PROBLEM DESCRIPTION
Please rewrite everything from the line containing "Given: Close the Manage Quota dialog" down to the line containing "Looking at the", renaming "Manage Quota" to "Edit Quota" and leaving all else unchanged. Give only those lines, and omit the pictures.

DATA FOR THIS EXERCISE
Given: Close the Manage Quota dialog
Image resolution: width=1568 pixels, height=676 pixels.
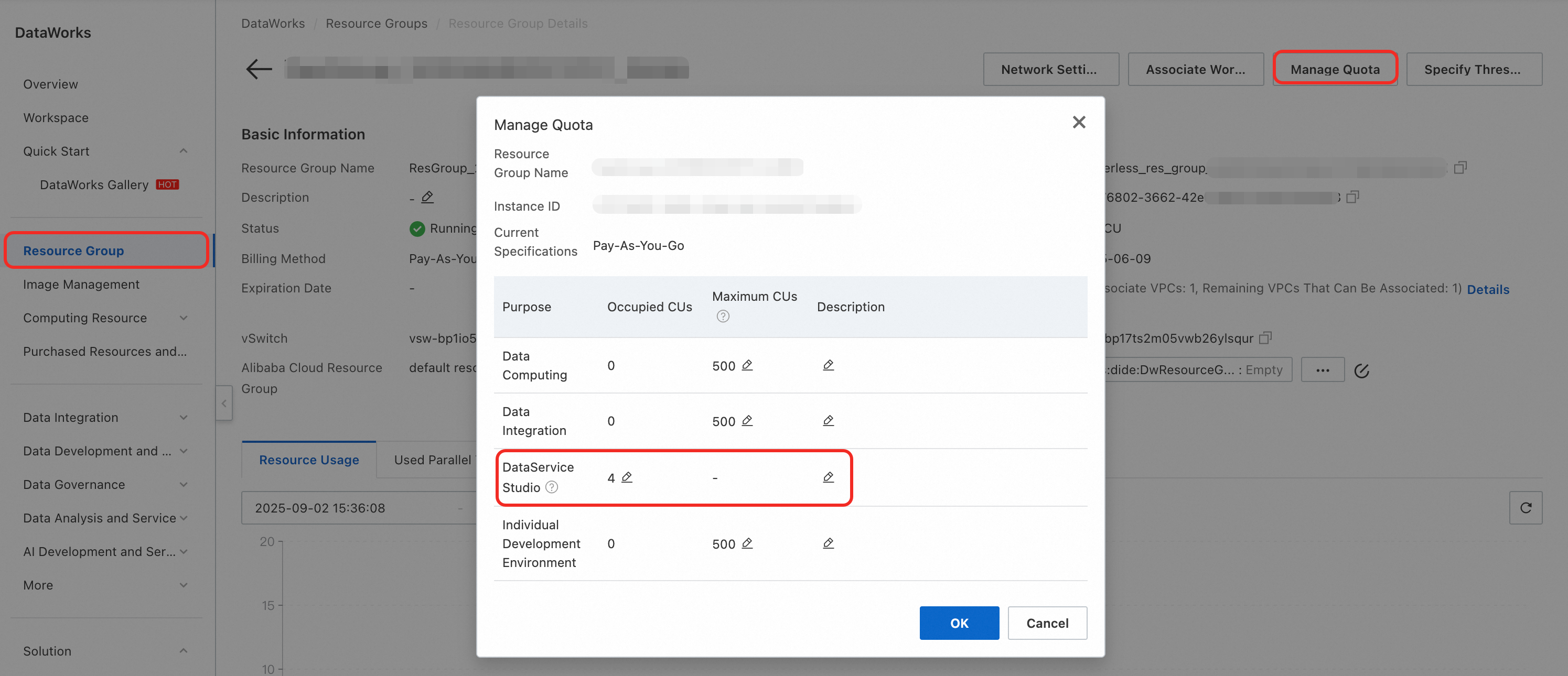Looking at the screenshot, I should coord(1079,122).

---

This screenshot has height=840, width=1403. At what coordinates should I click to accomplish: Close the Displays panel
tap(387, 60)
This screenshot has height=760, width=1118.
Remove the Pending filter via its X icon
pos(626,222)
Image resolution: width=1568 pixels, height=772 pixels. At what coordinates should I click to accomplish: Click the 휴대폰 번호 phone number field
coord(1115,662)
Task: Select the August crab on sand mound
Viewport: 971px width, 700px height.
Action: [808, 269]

RESULT
Given: Close the Edit Quota dialog
Image resolution: width=1568 pixels, height=676 pixels.
Looking at the screenshot, I should coord(1079,122).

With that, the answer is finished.